Mastering Selectors: Your Essential Guide to Navigate the DOM | Bitmaker: Full-stack Web scraping and data extraction company

Adventure through the world of DOM: A detailed journey from basic understanding of selectors to mastery in manipulating web content and styles

By Erick Gutierrez

6 min read | September 19, 2023

In the digital age, web scraping has become an essential tool for extracting valuable information from the web. However, the heart of any scraping project lies in the ability to select and extract specific data from a webpage. In this article, Bitmaker will guide you through the world of selectors, which are crucial for navigating the DOM and accurately extracting data.

Introduction

The Document Object Model (DOM) is the underlying structure behind every web page we visit. It is a structured and hierarchical representation of all the elements and content of a website. Imagine the DOM as a lush tree: each branch represents an element, like a div or an image, and each leaf is data, such as text or a link.

Navigating through this tree to find and extract specific information can be a challenge. This is where selectors become our compass. These tools allow us to specify and locate precise data within the vast framework of the DOM, making web scraping easier and ensuring that we get exactly what we’re looking for.

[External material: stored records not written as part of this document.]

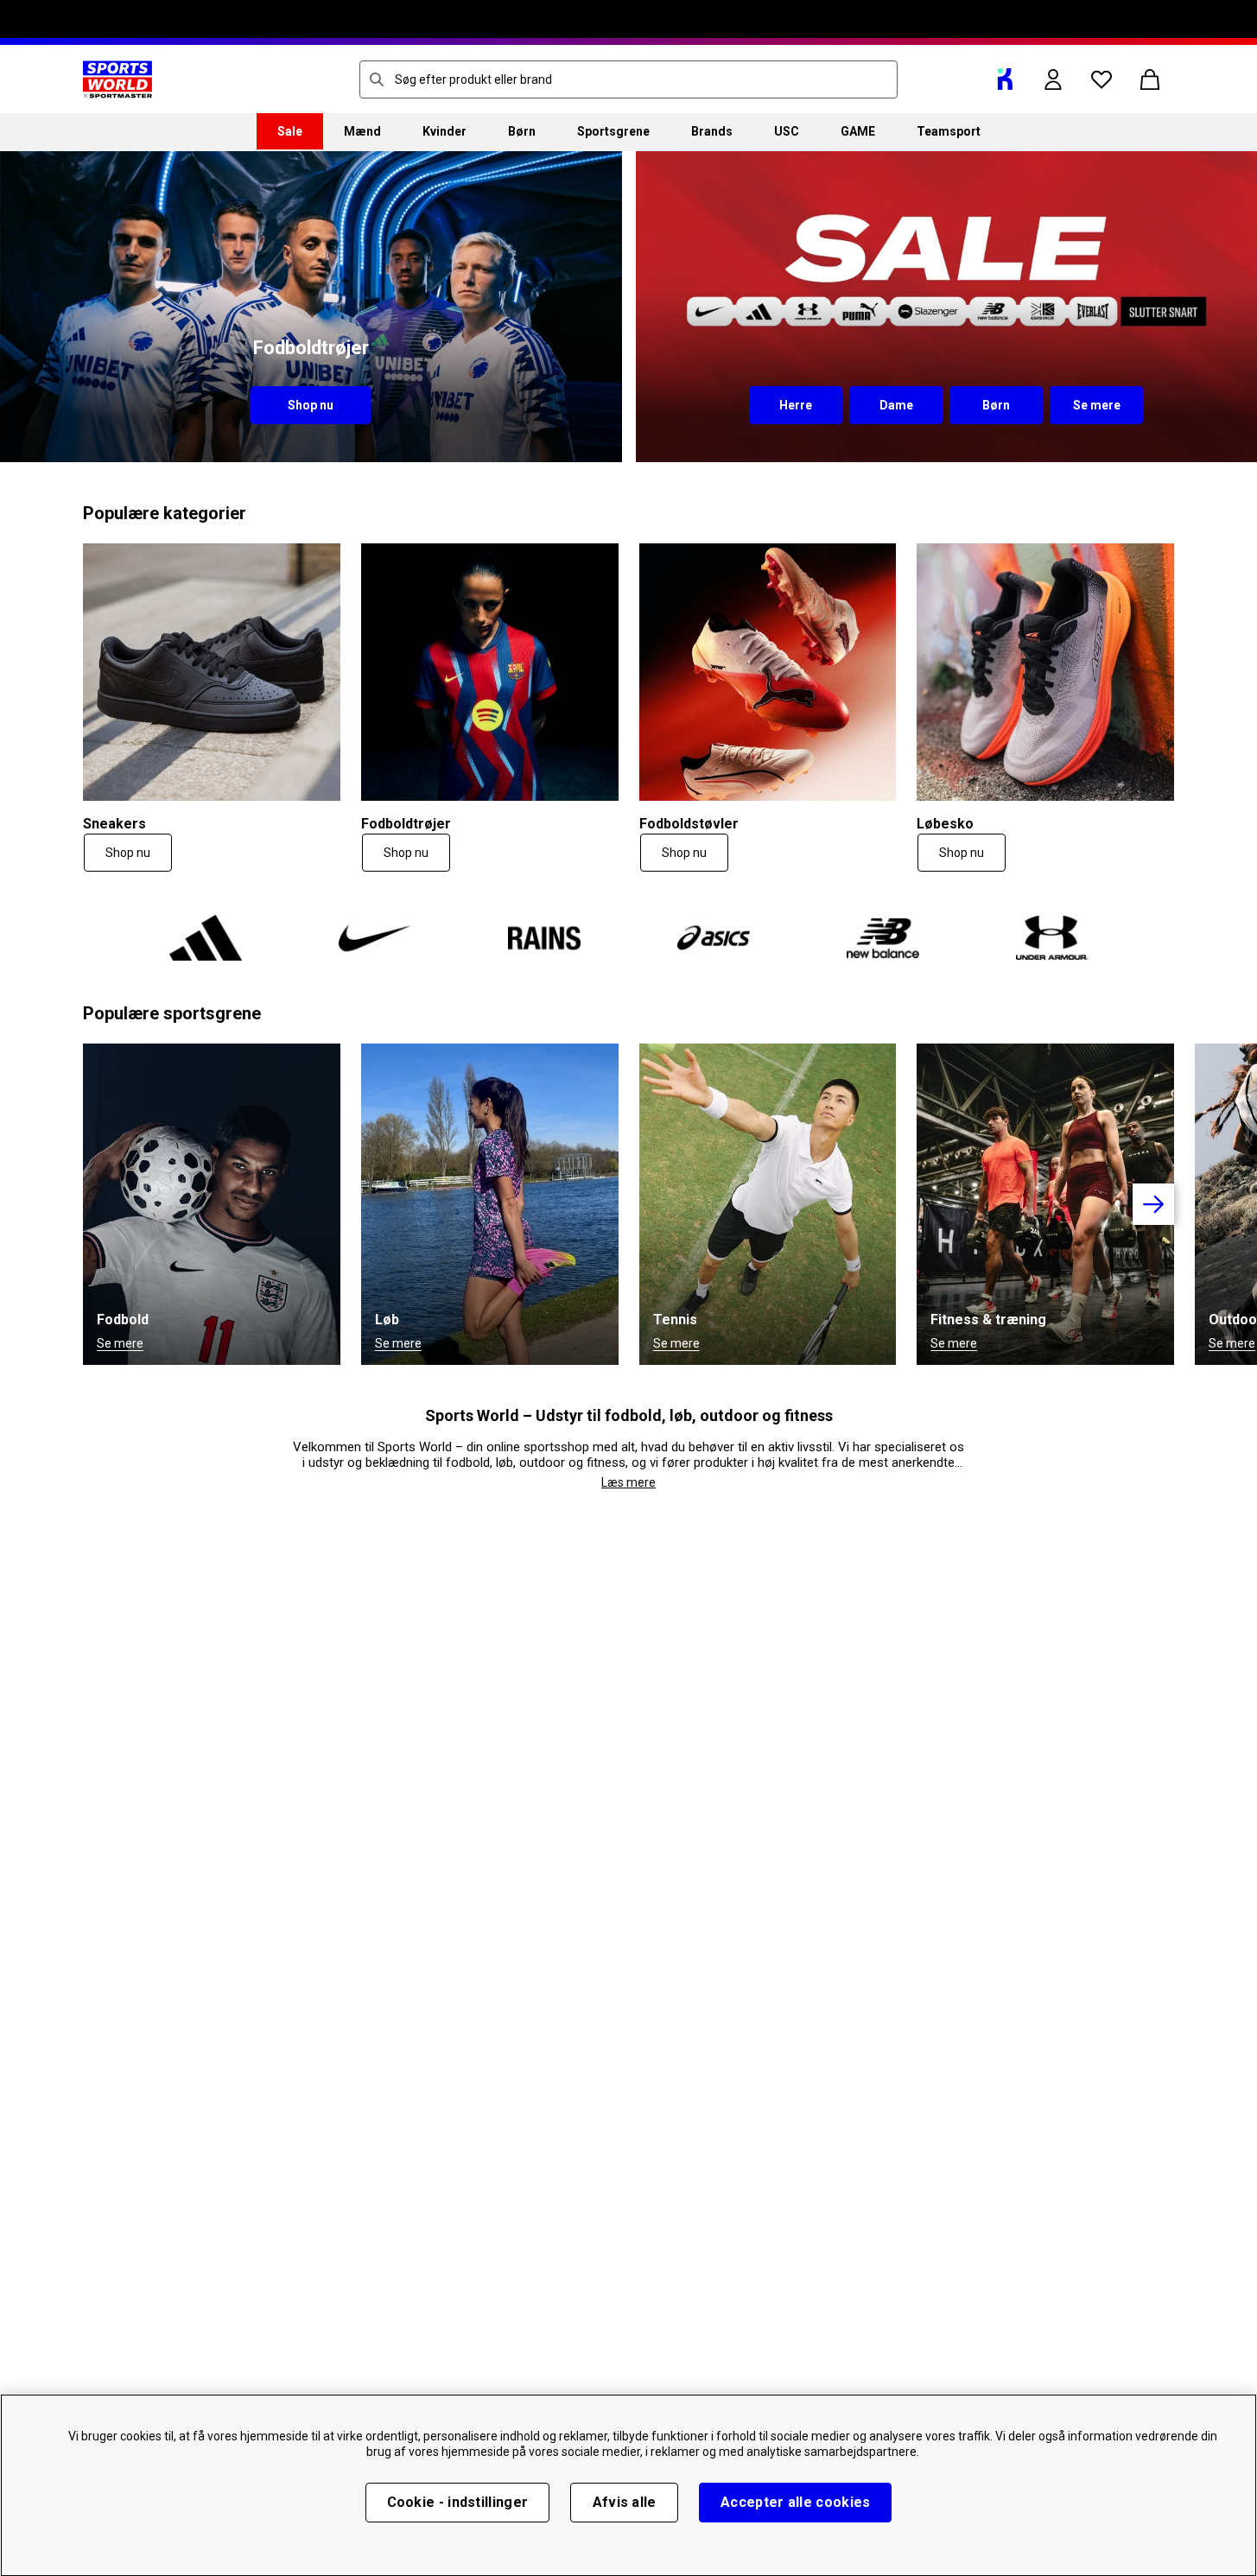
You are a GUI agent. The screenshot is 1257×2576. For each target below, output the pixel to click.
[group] (628, 1204)
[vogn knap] (1150, 79)
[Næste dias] (1153, 1204)
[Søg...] (376, 79)
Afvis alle (625, 2502)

Types of Selectors and Their Significance

CSS Selectors: These selectors are based on the structure and style of the DOM. They are widely used due to their simplicity and efficiency. Example: div.content > p:first-child selects the first paragraph within a div with the class “content.”
XPath: It’s a more complex but powerful syntax that allows you to “navigate” through elements and attributes in an XML document. XPath can be especially useful when more detailed or specific searches are needed. Example: //div[@class=”content”]/p[1] performs the same function as the above CSS selector.

Other More Specific Selectors

ID Selectors: These selectors target elements by their unique identification attribute (ID).
Tag Name Selectors: These selectors target elements by the name of their HTML tag.
Class Selectors: These selectors target elements by their class attribute.
Attribute Name Selectors: These selectors target elements by the value of a specific attribute.

Obtaining XPath and CSS Selectors Using Browser Tools

Most modern browsers like Chrome and Firefox offer built-in developer tools that allow you to inspect the DOM and easily obtain selectors.

Example page: http://books.toscrape.com/

Right-click on the element you want to select.
Choose “Inspect” or “Inspect Element”.
In the developer tools window, right-click on the highlighted element.
To get a CSS selector: Choose “Copy” and then “Copy selector”.
To get an XPath: Choose “Copy” and then “Copy XPath”.

Within the same toolbox, you will have the opportunity to test both CSS selectors and XPath. To do this, simply press the Ctrl + F key combination, which will open the search function. Then, copy and paste the selector into the search bar to verify its correct functionality.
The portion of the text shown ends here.